Outperforming Humans

Machine Learning (ML) has begun to outperform humans in many tasks which seemingly require intelligence. The hype about ML has even made it regularly into the mass media, and it can now read lips, recognize faces, or transform speech to text. Yet when it comes to dealing with the ambiguity, variety and richness of language, or understanding text or extracting knowledge, ML continues to need human experts.

Knowledge is Stored as Text

The web is certainly our greatest knowledge source. However, it has been designed for consumption by humans, not machines. The web’s knowledge is mostly stored in text and spoken language, enriched with images and video. It is not a structured relational database storing numeric data in machine processable form.

Text is Multilingual

The web is also very multilingual. Recent statistics surprisingly show that only 27% of the web’s content is in English, and only 21% in the next 5 most used languages. That means more than half of its knowledge is expressed in a long tail of other languages.

Constraints of Machine Learning

ML faces some serious challenges. Even with today’s availability of hardware, the demand for computing power can become astronomical when input and desired output are rather fuzzy (see the great NYT article, “The Great A.I. Awakening“).

ML is great for 80/20 problems, but it is dangerous in contexts with high accuracy needs: “Digital assistants on personal smartphones can get away with mistakes, but for some business applications the tolerance for error is close to zero”, emphasizes Nikita Ivanov, from Datalingvo, a Silicon Valley startup.

ML performs well on n-to-1 questions. In facial recognition, for instance, there is only one correct answer to the question “which person do all these pixels show?” However, ML struggles in n-to-many or in gradual circumstances…there are many ways to translate a text correctly or express a certain piece of knowledge.
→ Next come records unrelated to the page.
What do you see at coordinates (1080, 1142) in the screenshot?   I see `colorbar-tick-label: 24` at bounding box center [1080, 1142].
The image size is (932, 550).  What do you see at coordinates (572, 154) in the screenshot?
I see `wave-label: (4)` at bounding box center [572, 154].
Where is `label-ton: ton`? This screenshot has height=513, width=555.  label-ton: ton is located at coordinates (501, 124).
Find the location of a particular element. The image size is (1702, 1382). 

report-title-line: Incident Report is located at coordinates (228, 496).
ML is only as good as its available relevant training material. For many tasks, mountains of data are needed, and data that should be of supreme quality. For language related tasks these mountains of data are often required per language and per domain. Furthermore, it is also hard to decide when the machine has learned enough.

Monolingual ML Good Enough?

Some would suggest we should just process everything in English. ML also does an ‘OK’ job at machine translation (Google Translate, for example). So why not translate everything into English and then simply run our ML algorithms? This is a very dangerous approach, since errors multiply. If the output of an 80% accurate machine translation becomes the input to an 80% accurate Sentiment Analysis, errors multiply to 64%. At that hit rate you are getting close to flipping a coin. 

ErrorsMultiply

Human Knowledge to Help

The world is innovating constantly. Every day new products and services are created. To talk about them, we continuously craft new words: the bumpon, the ribbon, a plug-in hybridTTIP ‒ only with the innovative force of language can we communicate new things.
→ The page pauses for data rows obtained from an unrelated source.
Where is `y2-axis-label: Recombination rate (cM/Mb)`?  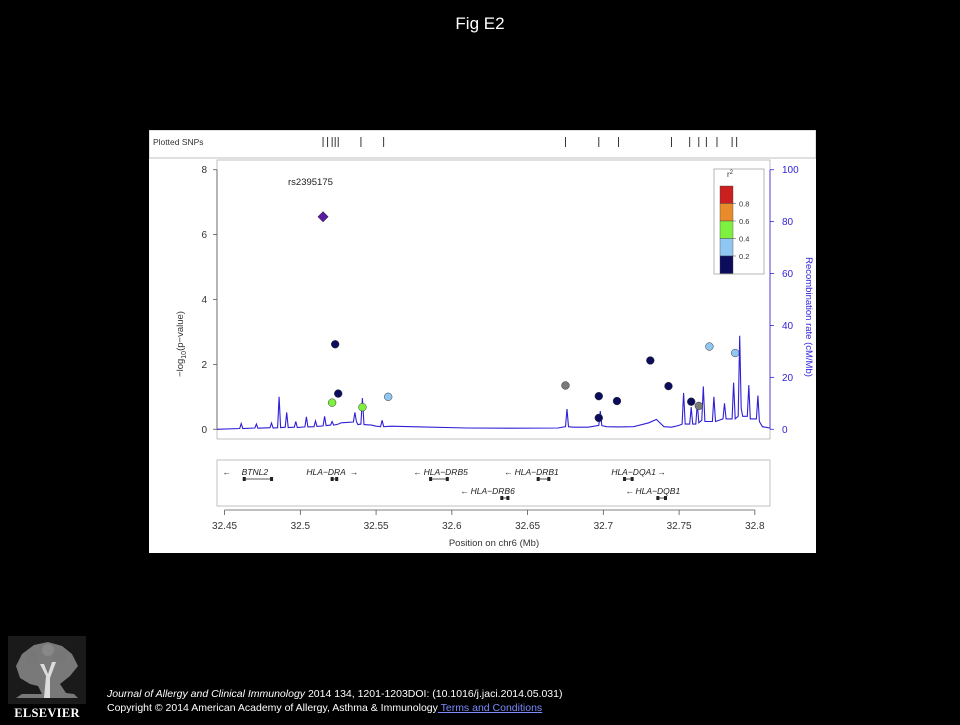
y2-axis-label: Recombination rate (cM/Mb) is located at coordinates (808, 317).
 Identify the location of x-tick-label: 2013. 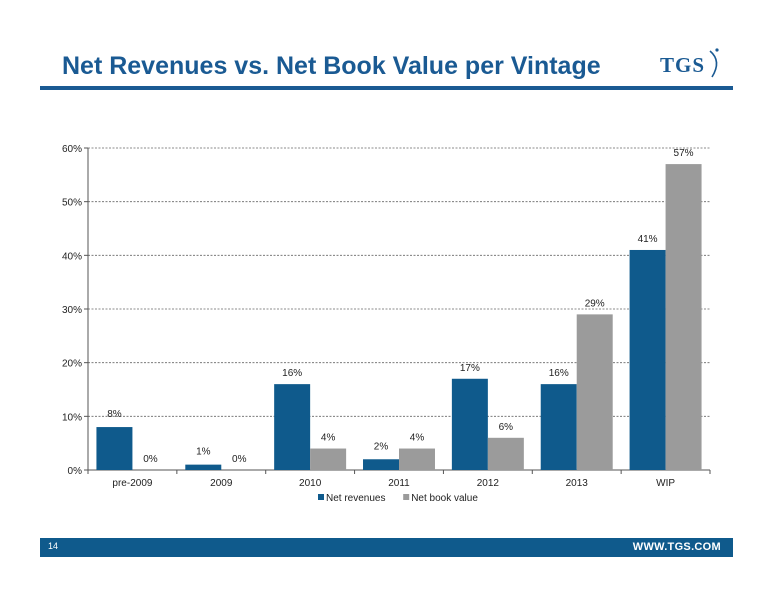
(578, 484).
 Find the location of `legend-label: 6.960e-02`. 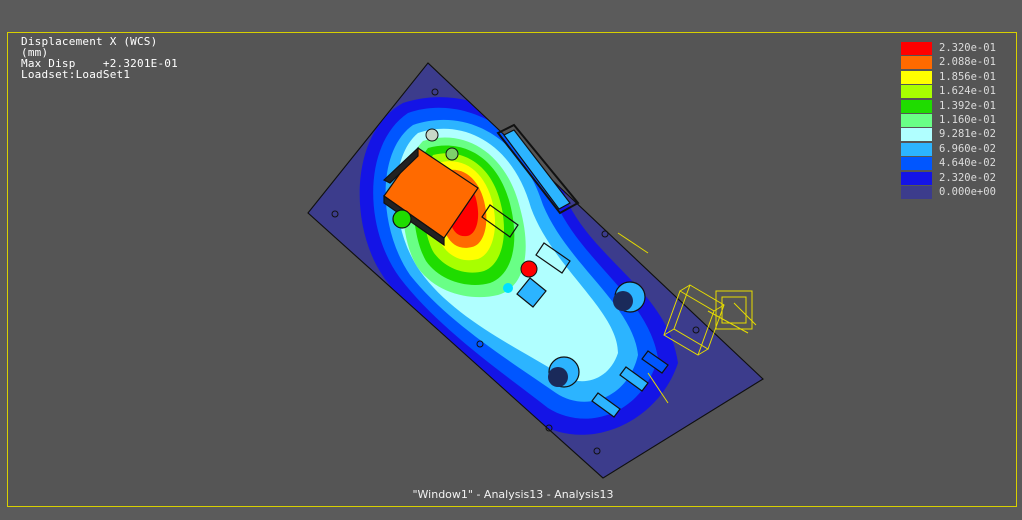

legend-label: 6.960e-02 is located at coordinates (968, 148).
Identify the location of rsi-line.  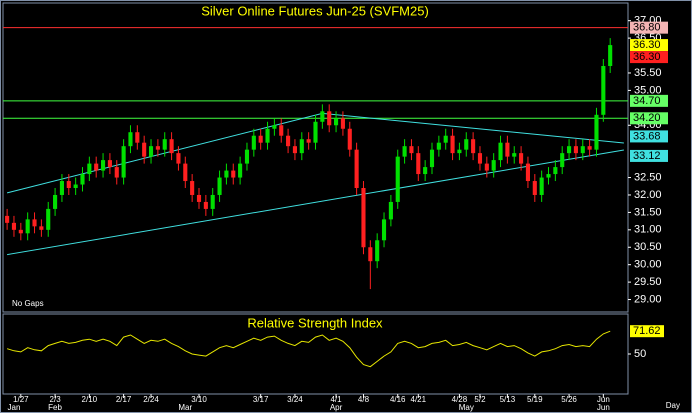
(308, 349).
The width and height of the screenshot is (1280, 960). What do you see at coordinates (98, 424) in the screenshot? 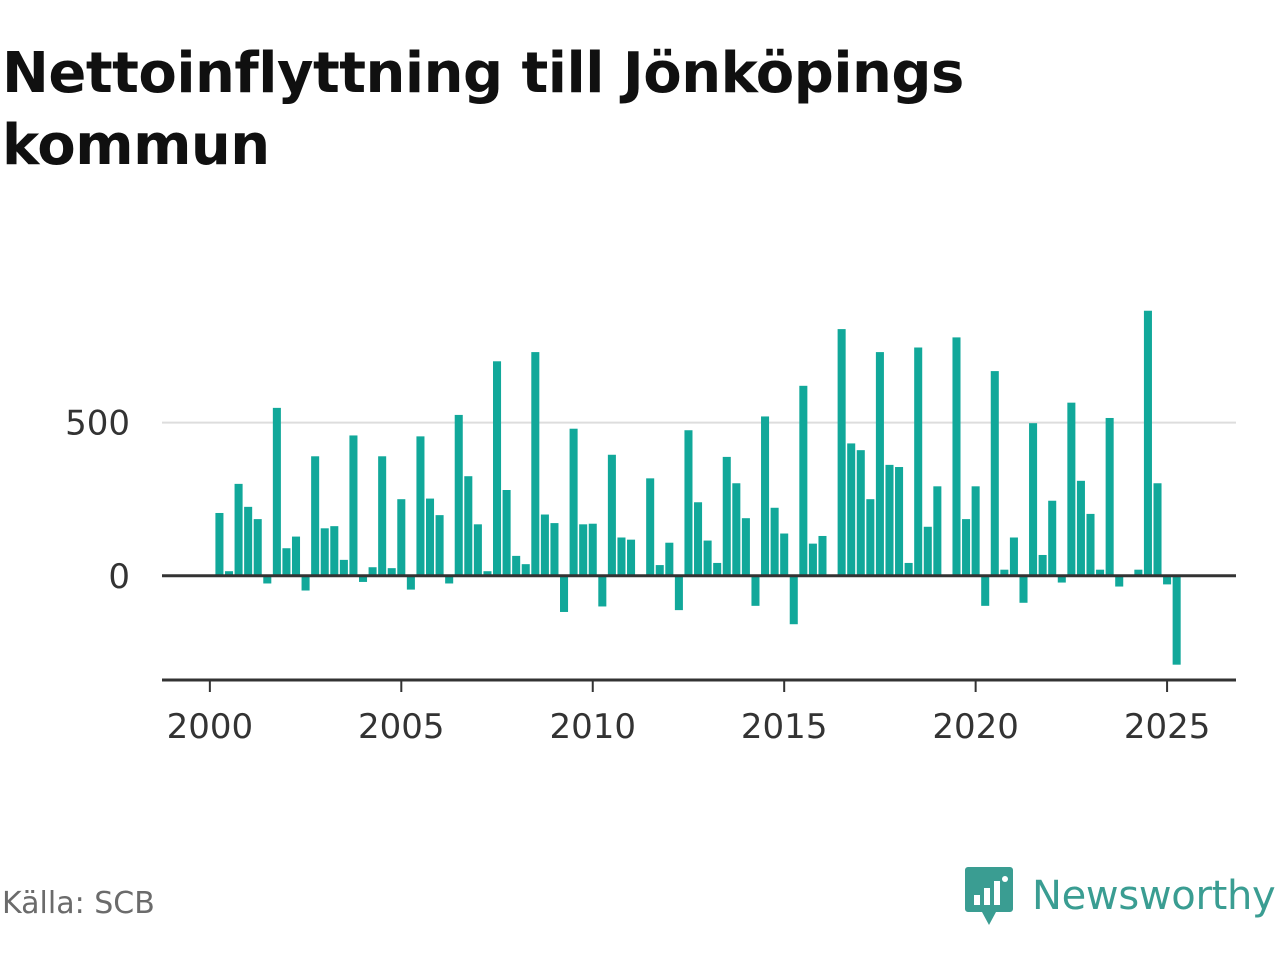
I see `y-tick-label-500: 500` at bounding box center [98, 424].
A Struggle with Rare Words

By definition, new words are rare. They first appear in one language and then may slowly propagate into other domains or languages. There is no knowledge without these rare words, the terms. Look at a typical product catalog description with the terms highlighted. Now imagine this description without the terms – it would be nothing but a meaningless scaffold of fill-words.
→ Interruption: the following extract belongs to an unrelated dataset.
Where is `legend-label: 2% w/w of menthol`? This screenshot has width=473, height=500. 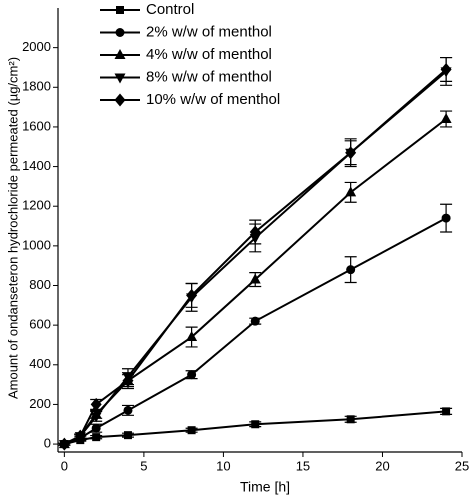 legend-label: 2% w/w of menthol is located at coordinates (209, 32).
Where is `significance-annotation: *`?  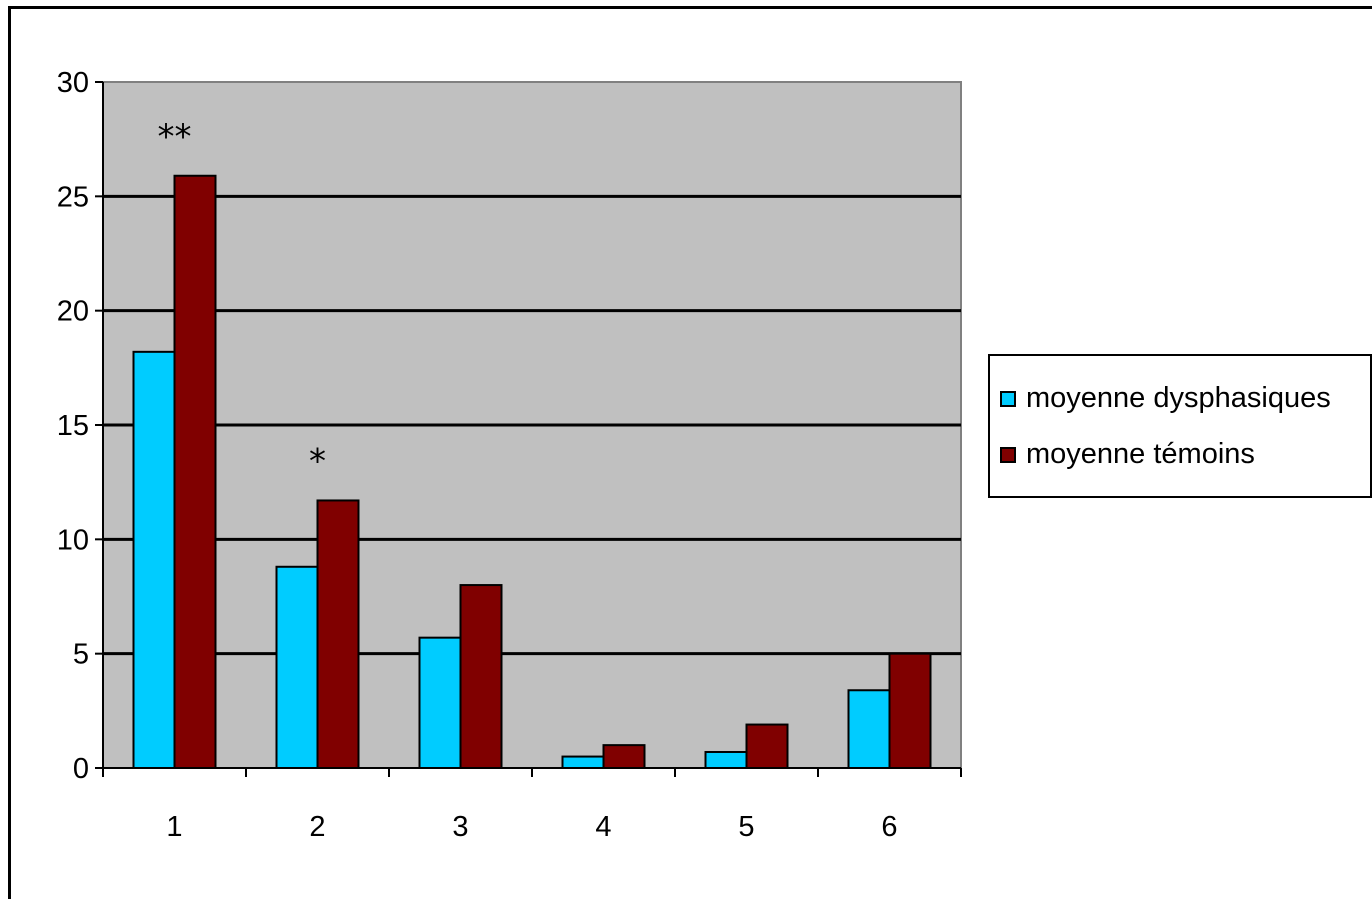 significance-annotation: * is located at coordinates (318, 461).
Knowledge Training Required

At university we acquire the specific language and terminology of the field we are studying. We become experts in that domain. Even so, later when we change jobs during our professional career we still have to acquire the lingo of a new company: names of products, modules, services, but also job roles and their titles, names for departments, processes, etc. We get familiar with a specific corporate language by attending training, by reading policies, specifications, and functional descriptions. Machines need to be trained in the very same way with that explicit knowledge and language.

NoKnowledgeWithoutTerms

Multilingual Knowledge Systems Boost ML with Knowledge

There is a remedy: Terminology databases, enterprise vocabularies, word lists, glossaries – organizations usually already own an inventory of “their” words. This invaluable data can be leveraged to boost ML with human knowledge: by transforming these inventories into a Multilingual Knowledge System (MKS). An MKS captures not only all words in all registers in all languages, but structures them into a knowledge graph (a ‘convertible’ IS-A ‘car’ IS-A ‘vehicle’…, ‘front fork’ IS-PART of ‘frame’ IS-PART of ‘bicycle’).

It is the humanly curated Multilingual Knowledge System that enables Machine Learning and Artificial Intelligence solutions to work for specific domains, with only small amounts of textual data, including for less resourced languages.